From Silicon Valley to Tennessee to Pennsylvania, high hopes that a rapid vaccine rollout in early 2021 would send millions of workers back into offices by spring have been scuttled. Many companies are pushing workplace return dates to September—and beyond—or refusing to commit to specific dates, telling employees it will be a wait-and-see remote-work year.

The delays span industries. Qurate Retail Inc., the parent company of brands such as Ballard Designs, QVC and HSN, recently shifted its planned May return to offices in the Philadelphia area, Atlanta and other cities until September at the earliest. TechnologyAdvice, a marketing firm in Nashville, initially told employees to plan on Feb. 1 as their return date. The company then pushed the date back to August. Now, TA has decided it will begin a hybrid in-office schedule in the fall of 2021, letting workers choose whether to work remotely or come in, the company says.

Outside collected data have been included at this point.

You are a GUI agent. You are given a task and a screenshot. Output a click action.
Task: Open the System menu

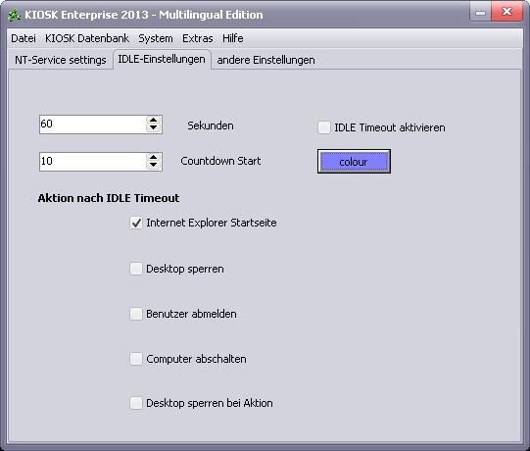(156, 38)
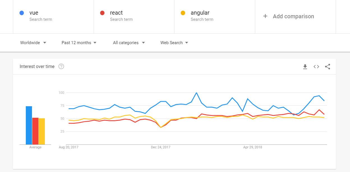Download the interest over time data
The image size is (350, 172).
[305, 67]
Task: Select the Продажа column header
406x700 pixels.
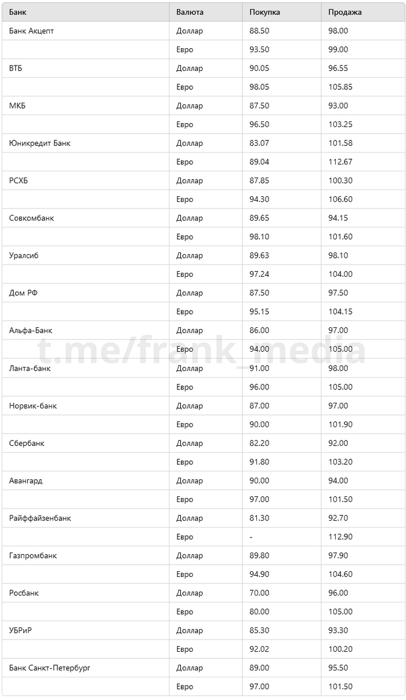Action: pyautogui.click(x=345, y=12)
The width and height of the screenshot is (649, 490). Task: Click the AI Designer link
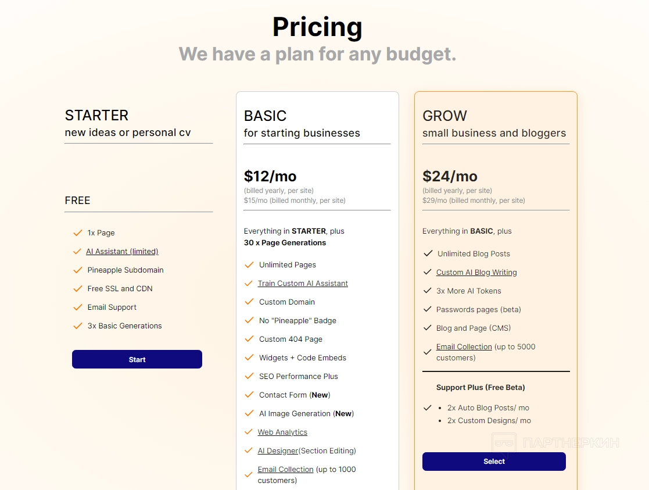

Return-to-office dates have shifted so much in the past year that some companies aren’t sharing them with employees. Shipping giant United Parcel Service Inc., based in Atlanta, and financial-services firm Fidelity Investments Inc., based in Boston, haven’t announced return dates, instead telling workers signing on from home that the companies are monitoring the coronavirus pandemic and will call workers back when it is safe.

Nearly a year of makeshift work at home has weighed on employees, leaders say. While many companies say productivity is up, executives worry that creativity is suffering and say that burnout is on the rise. Even so, bosses struggle to say when things will change.